WHAT YOU SHOULD DO
Every single entry below should be reproduced verbatim.

DATA PROVIDED

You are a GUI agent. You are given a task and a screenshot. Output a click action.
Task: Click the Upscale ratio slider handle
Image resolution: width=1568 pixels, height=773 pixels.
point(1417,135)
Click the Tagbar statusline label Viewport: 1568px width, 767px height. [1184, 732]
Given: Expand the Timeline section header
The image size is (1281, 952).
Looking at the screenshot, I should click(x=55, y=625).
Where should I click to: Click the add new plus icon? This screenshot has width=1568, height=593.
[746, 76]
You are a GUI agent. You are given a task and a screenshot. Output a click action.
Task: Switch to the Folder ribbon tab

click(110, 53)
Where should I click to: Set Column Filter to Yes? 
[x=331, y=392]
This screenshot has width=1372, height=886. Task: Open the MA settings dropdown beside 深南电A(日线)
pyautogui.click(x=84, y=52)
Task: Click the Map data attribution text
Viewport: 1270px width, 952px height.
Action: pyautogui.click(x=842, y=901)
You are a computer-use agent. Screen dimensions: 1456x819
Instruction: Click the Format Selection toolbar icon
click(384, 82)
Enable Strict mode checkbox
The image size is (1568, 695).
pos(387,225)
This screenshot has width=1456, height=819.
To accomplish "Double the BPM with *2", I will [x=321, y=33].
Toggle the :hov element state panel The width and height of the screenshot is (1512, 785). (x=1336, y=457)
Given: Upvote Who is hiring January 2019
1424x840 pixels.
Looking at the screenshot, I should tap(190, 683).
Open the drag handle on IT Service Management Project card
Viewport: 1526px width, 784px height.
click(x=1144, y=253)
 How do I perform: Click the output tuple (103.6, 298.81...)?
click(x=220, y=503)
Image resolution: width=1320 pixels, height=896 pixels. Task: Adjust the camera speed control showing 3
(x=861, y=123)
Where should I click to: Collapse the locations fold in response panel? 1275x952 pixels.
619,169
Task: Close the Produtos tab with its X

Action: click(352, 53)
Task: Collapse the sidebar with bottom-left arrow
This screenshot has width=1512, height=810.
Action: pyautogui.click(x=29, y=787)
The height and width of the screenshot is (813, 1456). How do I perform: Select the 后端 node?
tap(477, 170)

OUTPUT OF THE TASK
You are a GUI agent. You are given a task and a screenshot. Output a click action.
Task: Click the Upscale ratio slider handle
Image resolution: width=1568 pixels, height=773 pixels.
point(1417,135)
Click the Tagbar statusline label Viewport: 1568px width, 767px height. [1184, 732]
Given: Expand the Timeline section header
The image size is (1281, 952).
Looking at the screenshot, I should click(x=55, y=625).
Where should I click to: Click the add new plus icon? This screenshot has width=1568, height=593.
[746, 76]
You are a GUI agent. You are given a task and a screenshot. Output a click action.
Task: Switch to the Folder ribbon tab

click(110, 53)
Where should I click to: Set Column Filter to Yes? 
[x=331, y=392]
This screenshot has width=1372, height=886. Task: Open the MA settings dropdown beside 深南电A(日线)
pyautogui.click(x=84, y=52)
Task: Click the Map data attribution text
Viewport: 1270px width, 952px height.
Action: pyautogui.click(x=842, y=901)
You are a computer-use agent. Screen dimensions: 1456x819
Instruction: Click the Format Selection toolbar icon
click(384, 82)
Enable Strict mode checkbox
The image size is (1568, 695).
pos(387,225)
This screenshot has width=1456, height=819.
To accomplish "Double the BPM with *2", I will [x=321, y=33].
Toggle the :hov element state panel The width and height of the screenshot is (1512, 785). (x=1336, y=457)
Given: Upvote Who is hiring January 2019
1424x840 pixels.
Looking at the screenshot, I should tap(190, 683).
Open the drag handle on IT Service Management Project card
Viewport: 1526px width, 784px height.
click(x=1144, y=253)
 How do I perform: Click the output tuple (103.6, 298.81...)?
click(x=220, y=503)
Image resolution: width=1320 pixels, height=896 pixels. Task: Adjust the camera speed control showing 3
(x=861, y=123)
Where should I click to: Collapse the locations fold in response panel? 1275x952 pixels.
619,169
Task: Close the Produtos tab with its X

Action: click(352, 53)
Task: Collapse the sidebar with bottom-left arrow
This screenshot has width=1512, height=810.
Action: pyautogui.click(x=29, y=787)
The height and width of the screenshot is (813, 1456). How do I perform: Select the 后端 node?
tap(477, 170)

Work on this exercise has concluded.